EXERCISE DIRECTIONS
Every line that contains "Sales" must be located and copied from the data.

(Saved data entries)
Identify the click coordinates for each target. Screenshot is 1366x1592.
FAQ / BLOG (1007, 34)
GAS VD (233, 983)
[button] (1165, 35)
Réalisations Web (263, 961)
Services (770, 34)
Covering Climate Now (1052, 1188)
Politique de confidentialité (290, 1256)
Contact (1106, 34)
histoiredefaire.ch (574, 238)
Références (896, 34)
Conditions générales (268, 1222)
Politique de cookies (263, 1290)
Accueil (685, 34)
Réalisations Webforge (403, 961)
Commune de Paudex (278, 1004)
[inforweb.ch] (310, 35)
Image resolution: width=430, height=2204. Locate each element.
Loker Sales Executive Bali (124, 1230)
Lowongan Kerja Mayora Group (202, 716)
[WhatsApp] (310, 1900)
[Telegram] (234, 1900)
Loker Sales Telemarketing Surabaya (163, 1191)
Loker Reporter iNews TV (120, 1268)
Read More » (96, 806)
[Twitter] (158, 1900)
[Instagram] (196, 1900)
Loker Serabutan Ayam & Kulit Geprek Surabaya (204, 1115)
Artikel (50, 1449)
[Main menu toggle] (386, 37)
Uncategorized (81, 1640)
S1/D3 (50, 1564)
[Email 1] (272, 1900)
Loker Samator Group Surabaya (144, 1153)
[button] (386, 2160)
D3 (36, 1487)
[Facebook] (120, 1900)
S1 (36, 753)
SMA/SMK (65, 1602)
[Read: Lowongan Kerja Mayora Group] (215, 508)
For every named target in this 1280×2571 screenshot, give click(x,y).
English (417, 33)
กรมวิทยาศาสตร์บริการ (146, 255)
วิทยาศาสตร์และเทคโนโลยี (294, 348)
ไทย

THE COMPLETED TASK
Loker Sales Executive Bali (124, 1230)
Loker Sales Telemarketing Surabaya (163, 1191)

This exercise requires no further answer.